Many travel bubbles have already burst due to outbreaks and different strategies of pandemic recovery. However, establishing a safe travel corridor along popular air routes seems to be a lucrative idea for many tourist-starved destinations around the world. The EU Digital COVID Certificate already makes intra-EU travel exempt from travel restrictions.
Although there are still many restrictions for travellers to enter countries around the world, the situation is improving. With an increasing share of the global travel population being fully vaccinated, tourism can now take off again. Tourists will be bubbling with joy in destinations and cruise ships around the world any time now.
If companies want to cash in on this post-pandemic travel wave, safety-oriented ancillary services, secluded getaways, and private hideaways are likely to be in great demand.

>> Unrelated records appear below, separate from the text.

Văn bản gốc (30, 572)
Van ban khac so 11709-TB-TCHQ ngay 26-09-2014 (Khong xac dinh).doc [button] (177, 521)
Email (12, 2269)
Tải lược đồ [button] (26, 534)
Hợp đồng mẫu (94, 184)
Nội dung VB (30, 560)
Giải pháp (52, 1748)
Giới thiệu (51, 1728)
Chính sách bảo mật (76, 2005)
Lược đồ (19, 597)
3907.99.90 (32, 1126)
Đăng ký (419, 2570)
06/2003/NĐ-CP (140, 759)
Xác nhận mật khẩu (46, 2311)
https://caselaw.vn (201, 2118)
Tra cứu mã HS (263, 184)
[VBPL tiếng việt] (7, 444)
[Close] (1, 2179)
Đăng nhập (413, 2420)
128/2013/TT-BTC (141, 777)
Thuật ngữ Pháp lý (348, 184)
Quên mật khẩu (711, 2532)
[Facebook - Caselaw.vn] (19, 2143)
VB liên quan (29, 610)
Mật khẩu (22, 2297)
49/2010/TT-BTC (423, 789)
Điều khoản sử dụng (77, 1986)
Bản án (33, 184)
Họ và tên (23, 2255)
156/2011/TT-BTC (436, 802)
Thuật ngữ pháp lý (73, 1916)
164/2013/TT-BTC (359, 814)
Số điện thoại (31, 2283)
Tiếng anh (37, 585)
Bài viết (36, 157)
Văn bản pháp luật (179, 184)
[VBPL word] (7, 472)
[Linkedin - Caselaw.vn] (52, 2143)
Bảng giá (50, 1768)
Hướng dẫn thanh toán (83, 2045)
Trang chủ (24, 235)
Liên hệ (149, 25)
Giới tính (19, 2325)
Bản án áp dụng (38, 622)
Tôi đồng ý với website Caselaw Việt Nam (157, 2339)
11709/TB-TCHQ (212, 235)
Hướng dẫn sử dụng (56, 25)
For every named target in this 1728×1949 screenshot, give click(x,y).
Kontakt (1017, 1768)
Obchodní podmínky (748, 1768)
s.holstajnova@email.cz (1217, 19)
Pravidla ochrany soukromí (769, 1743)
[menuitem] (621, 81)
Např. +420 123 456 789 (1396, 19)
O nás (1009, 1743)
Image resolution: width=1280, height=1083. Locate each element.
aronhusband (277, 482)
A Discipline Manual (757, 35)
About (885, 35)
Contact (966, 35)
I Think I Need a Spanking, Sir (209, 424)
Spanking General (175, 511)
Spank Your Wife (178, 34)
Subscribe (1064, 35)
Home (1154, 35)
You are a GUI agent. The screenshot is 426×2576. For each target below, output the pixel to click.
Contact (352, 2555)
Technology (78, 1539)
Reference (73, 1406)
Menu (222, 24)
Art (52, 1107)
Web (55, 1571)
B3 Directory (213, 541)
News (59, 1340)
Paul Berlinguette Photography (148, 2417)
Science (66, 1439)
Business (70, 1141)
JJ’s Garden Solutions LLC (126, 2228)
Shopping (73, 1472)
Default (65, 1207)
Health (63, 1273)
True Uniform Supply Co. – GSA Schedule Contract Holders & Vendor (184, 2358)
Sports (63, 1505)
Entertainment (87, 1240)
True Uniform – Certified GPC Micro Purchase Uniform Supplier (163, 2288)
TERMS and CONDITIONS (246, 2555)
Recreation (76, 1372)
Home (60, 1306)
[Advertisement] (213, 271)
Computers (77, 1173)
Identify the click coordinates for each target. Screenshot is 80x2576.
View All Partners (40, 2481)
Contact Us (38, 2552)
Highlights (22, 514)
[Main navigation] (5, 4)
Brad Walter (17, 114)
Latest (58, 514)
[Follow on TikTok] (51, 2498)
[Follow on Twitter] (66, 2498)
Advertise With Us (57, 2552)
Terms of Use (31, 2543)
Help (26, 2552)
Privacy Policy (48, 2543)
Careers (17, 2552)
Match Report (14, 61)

The Finnish Lapland is an example of such open spaces that have a lot to offer to the rest of the world. Now is the time to reassure the travelling public.
Safety a priority in customer journeys
The customer journey is still an important aspect of modern marketing, although customers do not always follow the manuscripts companies offer them. Instead, they follow their own desires, needs, whims, and tastes, which often unfold in unexpected moments.
During the pandemic recovery, safety and trust need to be integrated into the customer journey. Customers prefer free of contact, clean and cashless along with comfort and convenience. If the world is going to thrive again in the aftermath of the pandemic, companies will have to keep on innovating and providing clients and employees with safe options and smooth customer journeys.